The first is the movie suggested by the title, namely, a criticism of how the U.S. medical system runs more like a business than a system devoted to what is best for women’s health. This part of the film presents facts about the low standing the U.S. has in infant mortality and interviews mothers and health professionals about how women in labor are rushed through the system and unnecessarily drugged to induce labor and offered nonessential c-sections. The second movie is the story of several women, including Ricki Lake, who opted for home births with midwives.

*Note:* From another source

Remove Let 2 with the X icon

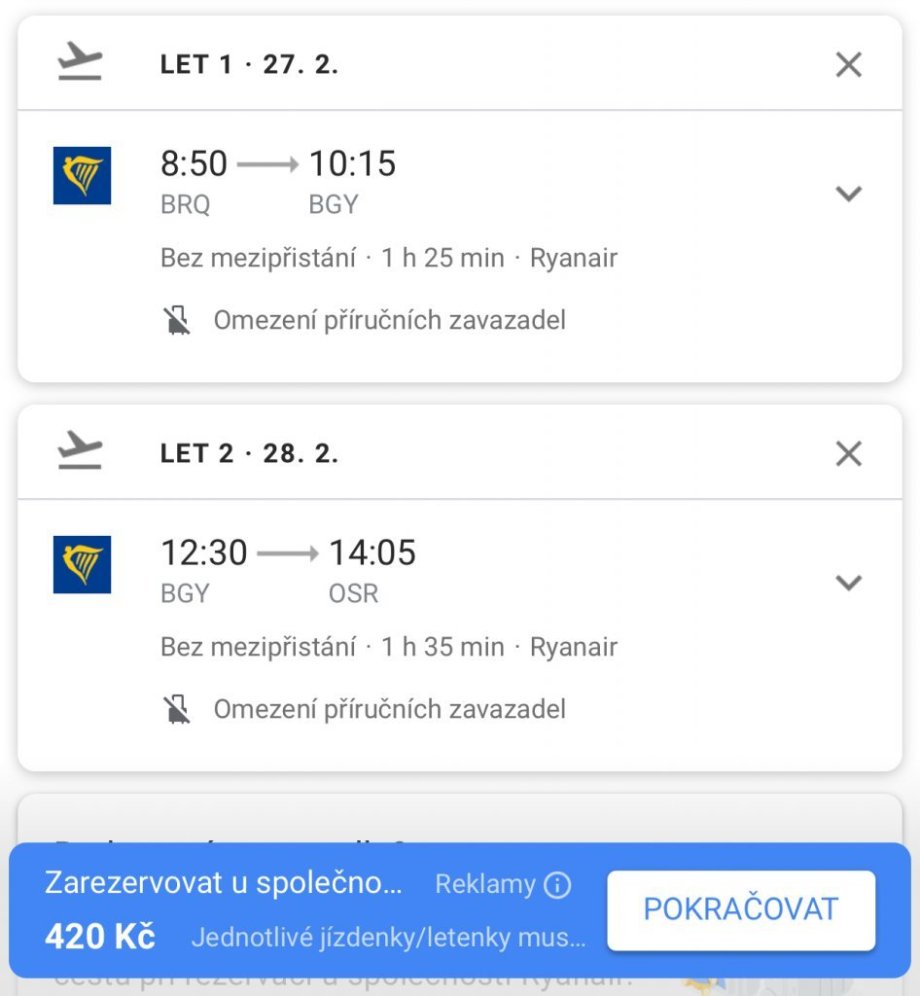coord(848,454)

Although The Business of Being Born moves back and forth between these two issues, there seems to be something missing to really connect the two. Part of the problem is that, during the filming, director Epstein becomes pregnant and devotes extra time and gives added weight to this aspect of the film. Or, maybe I just have issues with directors inserting themselves into documentaries when that is not their initial intention, as I had the same problem with My Kid Could Paint That.
Another problem that contributes to this sense of the film being two movies is that the part that is critical of hospitals presents a lot of statistics about how hospitals are failing. However, the film resists giving any statistics, other than anecdotal, about the benefits of home birth. This part of the film also feels slightly repetitive as the various women have similar reasons for and reactions to choosing midwifery.

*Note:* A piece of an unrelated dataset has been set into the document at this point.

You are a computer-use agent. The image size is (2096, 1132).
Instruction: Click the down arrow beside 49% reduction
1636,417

Despite this dichotomy, The Business of Being Born is a very interesting documentary touching on a subject many people may not be aware of. The film reports that, in the U.S., about 1% of women opt for home births, whereas in other countries (with better mortality rates) as many as 30-40% of women opt for home births.
All the women are interesting and very engaging, making emotional involvement very easy and natural. Many of the women were very generous in allow Epstein to film them giving birth.